Хмурым осенним утром казанцы увидели против Царевых и Арских ворот грозные гуляй-города, с их верхних платформ нацелились жерла пушек на городские площади и улицы. Теперь казанцам нельзя было прятаться на стенах, да и по улицам приходилось
Имя строителя башен Голована стало известно царю Ивану Васильевичу.
Москвич Кондратий выпросился наверх со своей пушкой. С высоты он зорко следил, что делается в городе, и, если появлялась группа неприятелей под прицелом, пускал ядро. Подручным при нем стоял бывший монах Филимон, которого Кондратий полюбил за приверженность к осадному делу, за то, что без устали подтаскивал ядра, отмерял порох лубяной меркой и подносил фитиль, когда надо было сделать выстрел.
С верхней платформы гуляй-города Кондратию довелось видеть казнь его бывшею товарища по неволе у Курбана – пушкаря Самсона. Отважный армянин первый отказался воевать против русских и своим примером увлек других товарищей – пушкарей. Казнью Самсона Музафар хотел навести ужас на его соотечественников и принудить их стать к орудиям.
В самый полдень на стену поднялась группа людей, и Кондратий уже собирался пустить в них ядро, как вдруг замер в удивлении. В толпе, появившейся на городской стене, было всего несколько татар; они окружали закованных в цепи смуглых горбоносых людей. В этих узниках Кондратий узнал армян, с которыми не раз сталкивался во время своего длительного рабства в Казани.
Одного из них вытолкнули вперед, заставили стать на колени и наклонить голову.
– Самсонушко! – ахнул Кондратий. – Родной!
Свистнул ятаган, и голова Самсона покатилась на камни стены.

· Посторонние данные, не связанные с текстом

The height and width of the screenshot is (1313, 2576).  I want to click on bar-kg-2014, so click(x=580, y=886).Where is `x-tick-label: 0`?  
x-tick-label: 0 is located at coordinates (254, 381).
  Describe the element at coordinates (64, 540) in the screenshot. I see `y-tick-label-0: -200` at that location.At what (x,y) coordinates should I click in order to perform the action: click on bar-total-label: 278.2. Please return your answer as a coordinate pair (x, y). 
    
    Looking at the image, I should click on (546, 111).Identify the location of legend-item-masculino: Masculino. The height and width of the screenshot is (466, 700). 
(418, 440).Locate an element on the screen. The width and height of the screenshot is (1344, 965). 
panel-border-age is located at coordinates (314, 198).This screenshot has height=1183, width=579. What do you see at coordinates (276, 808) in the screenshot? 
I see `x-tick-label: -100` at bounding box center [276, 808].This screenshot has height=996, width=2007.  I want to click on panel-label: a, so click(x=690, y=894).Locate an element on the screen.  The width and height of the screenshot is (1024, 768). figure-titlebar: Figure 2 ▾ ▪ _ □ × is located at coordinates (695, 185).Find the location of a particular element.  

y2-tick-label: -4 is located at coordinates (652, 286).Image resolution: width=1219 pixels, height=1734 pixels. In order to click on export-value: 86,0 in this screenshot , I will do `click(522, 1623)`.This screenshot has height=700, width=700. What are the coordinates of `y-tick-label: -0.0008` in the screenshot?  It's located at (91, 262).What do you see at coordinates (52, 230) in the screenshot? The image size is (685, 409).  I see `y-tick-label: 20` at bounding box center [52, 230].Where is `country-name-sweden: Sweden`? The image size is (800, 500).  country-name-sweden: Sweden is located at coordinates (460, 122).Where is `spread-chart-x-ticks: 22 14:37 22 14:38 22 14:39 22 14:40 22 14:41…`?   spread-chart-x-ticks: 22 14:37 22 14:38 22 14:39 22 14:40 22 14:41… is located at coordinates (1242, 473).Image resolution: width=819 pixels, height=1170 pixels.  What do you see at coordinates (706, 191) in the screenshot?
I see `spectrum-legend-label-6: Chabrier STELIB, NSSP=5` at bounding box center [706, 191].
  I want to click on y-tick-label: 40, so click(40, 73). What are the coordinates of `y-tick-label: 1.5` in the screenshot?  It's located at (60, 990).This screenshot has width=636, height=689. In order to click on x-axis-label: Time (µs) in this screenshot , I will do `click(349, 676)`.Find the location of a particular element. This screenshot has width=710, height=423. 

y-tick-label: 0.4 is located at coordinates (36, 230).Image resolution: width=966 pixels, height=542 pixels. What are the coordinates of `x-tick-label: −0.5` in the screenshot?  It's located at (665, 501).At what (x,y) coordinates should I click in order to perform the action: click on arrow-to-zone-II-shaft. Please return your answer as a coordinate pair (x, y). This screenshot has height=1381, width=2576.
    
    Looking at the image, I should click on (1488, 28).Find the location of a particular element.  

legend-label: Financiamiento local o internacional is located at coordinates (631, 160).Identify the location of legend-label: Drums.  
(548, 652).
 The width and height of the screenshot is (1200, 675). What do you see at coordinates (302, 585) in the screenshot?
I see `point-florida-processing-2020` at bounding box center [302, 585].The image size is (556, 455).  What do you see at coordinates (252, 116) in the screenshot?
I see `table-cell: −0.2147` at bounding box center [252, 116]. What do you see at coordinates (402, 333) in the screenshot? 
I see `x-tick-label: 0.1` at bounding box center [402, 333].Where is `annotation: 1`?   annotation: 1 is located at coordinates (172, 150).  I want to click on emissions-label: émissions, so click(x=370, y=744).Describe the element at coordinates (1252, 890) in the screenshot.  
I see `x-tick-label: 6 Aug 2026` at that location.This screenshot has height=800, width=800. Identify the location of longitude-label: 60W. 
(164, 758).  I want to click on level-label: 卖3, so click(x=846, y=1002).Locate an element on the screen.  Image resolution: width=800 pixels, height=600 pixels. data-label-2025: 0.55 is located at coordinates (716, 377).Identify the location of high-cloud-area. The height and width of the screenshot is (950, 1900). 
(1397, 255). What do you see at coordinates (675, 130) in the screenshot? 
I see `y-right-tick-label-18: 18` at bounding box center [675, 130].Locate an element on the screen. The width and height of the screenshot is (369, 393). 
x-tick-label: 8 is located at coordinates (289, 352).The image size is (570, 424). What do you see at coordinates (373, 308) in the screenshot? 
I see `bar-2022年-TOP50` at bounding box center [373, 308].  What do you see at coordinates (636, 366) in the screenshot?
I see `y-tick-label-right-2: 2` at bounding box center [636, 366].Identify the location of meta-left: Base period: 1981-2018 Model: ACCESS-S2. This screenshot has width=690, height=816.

Кондратий увидел, как размахивали скованными руками и кричали на татар армянские пушкари, а татары лупили армян нагайками.
После ожесточенного спора татары прогнали пленников со стены.
Кондратий так и не решился пустить ядро, боясь попасть в армян.
Позже русские узнали, что казнь Самсона не достигла цели: армяне так и не стали к пушкам, и всех их посадили в зиндан.
Иногда наверху гуляй-города появлялся Голован. Если он выходил на открытую часть платформы, Кондратий прогонял его в безопасное место.
– С ума сошел! – сердито кричал он. – Как раз стрелой сымут!
– Ты ходишь!
– Меня убьют, по мне плакальщиков нет. А ты свою голову должен беречь: за ней еще много-много долгов!
Кондратий был прав, советуя Головану быть осторожным: самому ему оплошность стоила жизни.
После одного особенно удачного выстрела Кондратий выбежал из-под укрытия. Длинная татарская стрела вонзилась ему в бок.
Кондратий умер на руках Филимона. Последними его словами были:
– Кланяйся родной Москве… Не довелось… вернуться…
С появлением осадных башен русские вплотную придвинули укрепления к Царевым и Арским воротам: между русскими турами и городской стеной оставался только ров в три сажени шириной и семь глубиной. Но перейти такой ров было нелегким делом.
Глава XVI
Первый приступ
Царь торопил воевод и розмыслов: осада слишком затянулась.
Помимо подкопа, который лишил казанцев воды, розмыслы вели еще три подкопа к городу: один поменьше – под татарские тарасы, что не давали подступа к стенам; два других, на которые осаждающие возлагали все надежды, – под городские стены на двух удаленных друг от друга участках.